• **EXTRACTED ENTRIES**
* * * *
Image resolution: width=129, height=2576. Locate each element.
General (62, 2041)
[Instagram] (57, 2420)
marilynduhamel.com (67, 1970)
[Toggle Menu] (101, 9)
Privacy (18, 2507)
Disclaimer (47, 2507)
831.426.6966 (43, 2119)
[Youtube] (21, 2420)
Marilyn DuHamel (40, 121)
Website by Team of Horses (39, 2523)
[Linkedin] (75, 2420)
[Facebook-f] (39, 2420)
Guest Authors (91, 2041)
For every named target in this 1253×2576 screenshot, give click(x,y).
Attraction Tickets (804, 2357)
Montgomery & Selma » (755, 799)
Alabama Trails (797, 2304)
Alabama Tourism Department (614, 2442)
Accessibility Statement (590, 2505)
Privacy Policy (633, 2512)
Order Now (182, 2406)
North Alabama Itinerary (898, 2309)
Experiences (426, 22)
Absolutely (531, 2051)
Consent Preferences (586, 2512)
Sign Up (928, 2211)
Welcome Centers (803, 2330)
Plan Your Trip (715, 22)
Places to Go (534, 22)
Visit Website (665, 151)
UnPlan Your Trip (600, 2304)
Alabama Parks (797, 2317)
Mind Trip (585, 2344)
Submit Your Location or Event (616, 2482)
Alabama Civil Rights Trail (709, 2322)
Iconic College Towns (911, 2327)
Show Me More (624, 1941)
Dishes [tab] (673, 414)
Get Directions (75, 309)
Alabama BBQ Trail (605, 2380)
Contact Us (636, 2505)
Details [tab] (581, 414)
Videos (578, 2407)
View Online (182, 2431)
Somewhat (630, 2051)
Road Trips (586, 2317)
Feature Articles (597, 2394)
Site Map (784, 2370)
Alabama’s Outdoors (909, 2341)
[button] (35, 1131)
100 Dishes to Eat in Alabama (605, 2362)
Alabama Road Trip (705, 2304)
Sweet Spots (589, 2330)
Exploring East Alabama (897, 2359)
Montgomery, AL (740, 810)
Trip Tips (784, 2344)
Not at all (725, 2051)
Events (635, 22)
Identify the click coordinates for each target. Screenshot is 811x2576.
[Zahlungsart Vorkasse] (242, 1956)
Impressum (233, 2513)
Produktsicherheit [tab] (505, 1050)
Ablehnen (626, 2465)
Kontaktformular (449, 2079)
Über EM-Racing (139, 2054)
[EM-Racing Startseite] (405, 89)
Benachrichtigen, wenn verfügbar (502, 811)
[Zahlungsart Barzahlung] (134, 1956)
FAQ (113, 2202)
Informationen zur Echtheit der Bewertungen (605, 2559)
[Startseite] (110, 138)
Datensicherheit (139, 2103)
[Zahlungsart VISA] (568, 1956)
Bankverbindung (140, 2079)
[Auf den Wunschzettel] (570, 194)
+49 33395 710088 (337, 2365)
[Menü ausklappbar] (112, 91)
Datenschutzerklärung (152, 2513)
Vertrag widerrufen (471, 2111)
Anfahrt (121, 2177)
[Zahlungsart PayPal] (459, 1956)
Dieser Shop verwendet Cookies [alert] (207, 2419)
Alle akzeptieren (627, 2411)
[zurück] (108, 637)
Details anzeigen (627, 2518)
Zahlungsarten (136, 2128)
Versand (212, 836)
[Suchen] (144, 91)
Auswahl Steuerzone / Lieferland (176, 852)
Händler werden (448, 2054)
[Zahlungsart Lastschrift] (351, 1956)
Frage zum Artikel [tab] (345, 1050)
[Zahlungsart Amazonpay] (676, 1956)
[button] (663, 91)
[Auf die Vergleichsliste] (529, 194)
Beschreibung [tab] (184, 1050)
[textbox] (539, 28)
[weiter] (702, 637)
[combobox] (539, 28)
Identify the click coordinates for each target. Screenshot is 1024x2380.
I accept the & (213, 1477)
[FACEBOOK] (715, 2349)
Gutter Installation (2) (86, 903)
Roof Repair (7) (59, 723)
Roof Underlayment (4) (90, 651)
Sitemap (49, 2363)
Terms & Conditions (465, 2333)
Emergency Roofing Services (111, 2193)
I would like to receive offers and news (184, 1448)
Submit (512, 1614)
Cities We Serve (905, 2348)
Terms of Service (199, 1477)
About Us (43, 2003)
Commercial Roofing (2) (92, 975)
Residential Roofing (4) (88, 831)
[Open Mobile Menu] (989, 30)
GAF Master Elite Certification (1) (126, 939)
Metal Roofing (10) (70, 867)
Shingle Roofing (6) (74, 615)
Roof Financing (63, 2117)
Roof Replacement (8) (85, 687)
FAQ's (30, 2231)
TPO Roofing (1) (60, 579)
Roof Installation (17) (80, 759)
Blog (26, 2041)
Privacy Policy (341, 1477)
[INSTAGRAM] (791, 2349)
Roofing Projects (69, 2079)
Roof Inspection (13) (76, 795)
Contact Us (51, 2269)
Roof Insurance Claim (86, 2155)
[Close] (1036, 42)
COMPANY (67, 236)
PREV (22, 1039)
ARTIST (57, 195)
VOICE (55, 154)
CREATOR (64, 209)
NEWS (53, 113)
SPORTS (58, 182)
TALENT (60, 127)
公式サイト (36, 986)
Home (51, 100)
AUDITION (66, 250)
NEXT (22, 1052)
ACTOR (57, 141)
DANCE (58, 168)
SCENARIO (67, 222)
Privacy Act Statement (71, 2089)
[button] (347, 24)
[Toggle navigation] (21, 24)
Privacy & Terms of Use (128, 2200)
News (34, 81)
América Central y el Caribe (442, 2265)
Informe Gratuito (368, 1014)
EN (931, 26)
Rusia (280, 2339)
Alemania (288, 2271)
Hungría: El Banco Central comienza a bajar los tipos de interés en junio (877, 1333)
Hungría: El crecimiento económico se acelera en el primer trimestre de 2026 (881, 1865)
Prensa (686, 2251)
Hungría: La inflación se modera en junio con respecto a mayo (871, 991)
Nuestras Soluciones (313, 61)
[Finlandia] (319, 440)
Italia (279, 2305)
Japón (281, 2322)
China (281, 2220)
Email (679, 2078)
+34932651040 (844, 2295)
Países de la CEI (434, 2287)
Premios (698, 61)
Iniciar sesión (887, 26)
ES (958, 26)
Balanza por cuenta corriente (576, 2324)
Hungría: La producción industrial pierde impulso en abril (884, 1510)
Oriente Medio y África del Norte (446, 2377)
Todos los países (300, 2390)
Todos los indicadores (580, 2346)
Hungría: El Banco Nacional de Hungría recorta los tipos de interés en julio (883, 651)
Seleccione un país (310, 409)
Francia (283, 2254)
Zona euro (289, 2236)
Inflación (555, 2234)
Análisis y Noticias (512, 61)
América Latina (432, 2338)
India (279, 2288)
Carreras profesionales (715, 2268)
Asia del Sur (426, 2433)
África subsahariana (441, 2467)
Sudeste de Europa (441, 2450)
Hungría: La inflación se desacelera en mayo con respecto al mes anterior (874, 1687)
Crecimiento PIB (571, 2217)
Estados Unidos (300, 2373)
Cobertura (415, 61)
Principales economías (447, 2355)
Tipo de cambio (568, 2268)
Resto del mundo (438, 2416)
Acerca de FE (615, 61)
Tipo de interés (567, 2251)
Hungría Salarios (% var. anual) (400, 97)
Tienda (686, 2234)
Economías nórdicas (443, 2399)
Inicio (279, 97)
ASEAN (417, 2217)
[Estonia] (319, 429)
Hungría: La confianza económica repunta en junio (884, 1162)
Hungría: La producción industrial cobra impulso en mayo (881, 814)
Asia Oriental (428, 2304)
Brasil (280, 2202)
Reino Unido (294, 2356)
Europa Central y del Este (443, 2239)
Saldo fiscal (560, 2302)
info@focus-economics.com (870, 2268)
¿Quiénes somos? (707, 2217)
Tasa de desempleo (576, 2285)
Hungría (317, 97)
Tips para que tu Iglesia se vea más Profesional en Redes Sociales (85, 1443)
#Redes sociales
* * * *
• **DIRECTIONS FOR THIS TASK**
A verbatim copy of all the entries is the expected result.

• **RESPONSE BOX**
Image resolution: width=129, height=2576. Locate each element.
General (62, 2041)
[Instagram] (57, 2420)
marilynduhamel.com (67, 1970)
[Toggle Menu] (101, 9)
Privacy (18, 2507)
Disclaimer (47, 2507)
831.426.6966 (43, 2119)
[Youtube] (21, 2420)
Marilyn DuHamel (40, 121)
Website by Team of Horses (39, 2523)
[Linkedin] (75, 2420)
[Facebook-f] (39, 2420)
Guest Authors (91, 2041)
For every named target in this 1253×2576 screenshot, give click(x,y).
Attraction Tickets (804, 2357)
Montgomery & Selma » (755, 799)
Alabama Trails (797, 2304)
Alabama Tourism Department (614, 2442)
Accessibility Statement (590, 2505)
Privacy Policy (633, 2512)
Order Now (182, 2406)
North Alabama Itinerary (898, 2309)
Experiences (426, 22)
Absolutely (531, 2051)
Consent Preferences (586, 2512)
Sign Up (928, 2211)
Welcome Centers (803, 2330)
Plan Your Trip (715, 22)
Places to Go (534, 22)
Visit Website (665, 151)
UnPlan Your Trip (600, 2304)
Alabama Parks (797, 2317)
Mind Trip (585, 2344)
Submit Your Location or Event (616, 2482)
Alabama Civil Rights Trail (709, 2322)
Iconic College Towns (911, 2327)
Show Me More (624, 1941)
Dishes [tab] (673, 414)
Get Directions (75, 309)
Alabama BBQ Trail (605, 2380)
Contact Us (636, 2505)
Details [tab] (581, 414)
Videos (578, 2407)
View Online (182, 2431)
Somewhat (630, 2051)
Road Trips (586, 2317)
Feature Articles (597, 2394)
Site Map (784, 2370)
Alabama’s Outdoors (909, 2341)
[button] (35, 1131)
100 Dishes to Eat in Alabama (605, 2362)
Alabama Road Trip (705, 2304)
Sweet Spots (589, 2330)
Exploring East Alabama (897, 2359)
Montgomery, AL (740, 810)
Trip Tips (784, 2344)
Not at all (725, 2051)
Events (635, 22)
Identify the click coordinates for each target. Screenshot is 811x2576.
[Zahlungsart Vorkasse] (242, 1956)
Impressum (233, 2513)
Produktsicherheit [tab] (505, 1050)
Ablehnen (626, 2465)
Kontaktformular (449, 2079)
Über EM-Racing (139, 2054)
[EM-Racing Startseite] (405, 89)
Benachrichtigen, wenn verfügbar (502, 811)
[Zahlungsart Barzahlung] (134, 1956)
FAQ (113, 2202)
Informationen zur Echtheit der Bewertungen (605, 2559)
[Startseite] (110, 138)
Datensicherheit (139, 2103)
[Zahlungsart VISA] (568, 1956)
Bankverbindung (140, 2079)
[Auf den Wunschzettel] (570, 194)
+49 33395 710088 (337, 2365)
[Menü ausklappbar] (112, 91)
Datenschutzerklärung (152, 2513)
Vertrag widerrufen (471, 2111)
Anfahrt (121, 2177)
[Zahlungsart PayPal] (459, 1956)
Dieser Shop verwendet Cookies [alert] (207, 2419)
Alle akzeptieren (627, 2411)
[zurück] (108, 637)
Details anzeigen (627, 2518)
Zahlungsarten (136, 2128)
Versand (212, 836)
[Suchen] (144, 91)
Auswahl Steuerzone / Lieferland (176, 852)
Händler werden (448, 2054)
[Zahlungsart Lastschrift] (351, 1956)
Frage zum Artikel [tab] (345, 1050)
[Zahlungsart Amazonpay] (676, 1956)
[button] (663, 91)
[Auf die Vergleichsliste] (529, 194)
Beschreibung [tab] (184, 1050)
[textbox] (539, 28)
[weiter] (702, 637)
[combobox] (539, 28)
Identify the click coordinates for each target. Screenshot is 1024x2380.
I accept the & (213, 1477)
[FACEBOOK] (715, 2349)
Gutter Installation (2) (86, 903)
Roof Repair (7) (59, 723)
Roof Underlayment (4) (90, 651)
Sitemap (49, 2363)
Terms & Conditions (465, 2333)
Emergency Roofing Services (111, 2193)
I would like to receive offers and news (184, 1448)
Submit (512, 1614)
Cities We Serve (905, 2348)
Terms of Service (199, 1477)
About Us (43, 2003)
Commercial Roofing (2) (92, 975)
Residential Roofing (4) (88, 831)
[Open Mobile Menu] (989, 30)
GAF Master Elite Certification (1) (126, 939)
Metal Roofing (10) (70, 867)
Shingle Roofing (6) (74, 615)
Roof Financing (63, 2117)
Roof Replacement (8) (85, 687)
FAQ's (30, 2231)
TPO Roofing (1) (60, 579)
Roof Installation (17) (80, 759)
Blog (26, 2041)
Privacy Policy (341, 1477)
[INSTAGRAM] (791, 2349)
Roofing Projects (69, 2079)
Roof Inspection (13) (76, 795)
Contact Us (51, 2269)
Roof Insurance Claim (86, 2155)
[Close] (1036, 42)
COMPANY (67, 236)
PREV (22, 1039)
ARTIST (57, 195)
VOICE (55, 154)
CREATOR (64, 209)
NEWS (53, 113)
SPORTS (58, 182)
TALENT (60, 127)
公式サイト (36, 986)
Home (51, 100)
AUDITION (66, 250)
NEXT (22, 1052)
ACTOR (57, 141)
DANCE (58, 168)
SCENARIO (67, 222)
Privacy Act Statement (71, 2089)
[button] (347, 24)
[Toggle navigation] (21, 24)
Privacy & Terms of Use (128, 2200)
News (34, 81)
América Central y el Caribe (442, 2265)
Informe Gratuito (368, 1014)
EN (931, 26)
Rusia (280, 2339)
Alemania (288, 2271)
Hungría: El Banco Central comienza a bajar los tipos de interés en junio (877, 1333)
Hungría: El crecimiento económico se acelera en el primer trimestre de 2026 (881, 1865)
Prensa (686, 2251)
Hungría: La inflación se modera en junio con respecto a mayo (871, 991)
Nuestras Soluciones (313, 61)
[Finlandia] (319, 440)
Italia (279, 2305)
Japón (281, 2322)
China (281, 2220)
Email (679, 2078)
+34932651040 (844, 2295)
Países de la CEI (434, 2287)
Premios (698, 61)
Iniciar sesión (887, 26)
ES (958, 26)
Balanza por cuenta corriente (576, 2324)
Hungría: La producción industrial pierde impulso en abril (884, 1510)
Oriente Medio y África del Norte (446, 2377)
Todos los países (300, 2390)
Todos los indicadores (580, 2346)
Hungría: El Banco Nacional de Hungría recorta los tipos de interés en julio (883, 651)
Seleccione un país (310, 409)
Francia (283, 2254)
Zona euro (289, 2236)
Inflación (555, 2234)
Análisis y Noticias (512, 61)
América Latina (432, 2338)
India (279, 2288)
Carreras profesionales (715, 2268)
Asia del Sur (426, 2433)
África subsahariana (441, 2467)
Sudeste de Europa (441, 2450)
Hungría: La inflación se desacelera en mayo con respecto al mes anterior (874, 1687)
Crecimiento PIB (571, 2217)
Estados Unidos (300, 2373)
Cobertura (415, 61)
Principales economías (447, 2355)
Tipo de cambio (568, 2268)
Resto del mundo (438, 2416)
Acerca de FE (615, 61)
Tipo de interés (567, 2251)
Hungría Salarios (% var. anual) (400, 97)
Tienda (686, 2234)
Economías nórdicas (443, 2399)
Inicio (279, 97)
ASEAN (417, 2217)
[Estonia] (319, 429)
Hungría: La confianza económica repunta en junio (884, 1162)
Hungría: La producción industrial cobra impulso en mayo (881, 814)
Asia Oriental (428, 2304)
Brasil (280, 2202)
Reino Unido (294, 2356)
Europa Central y del Este (443, 2239)
Saldo fiscal (560, 2302)
info@focus-economics.com (870, 2268)
¿Quiénes somos? (707, 2217)
Tasa de desempleo (576, 2285)
Hungría (317, 97)
Tips para que tu Iglesia se vea más Profesional en Redes Sociales (85, 1443)
#Redes sociales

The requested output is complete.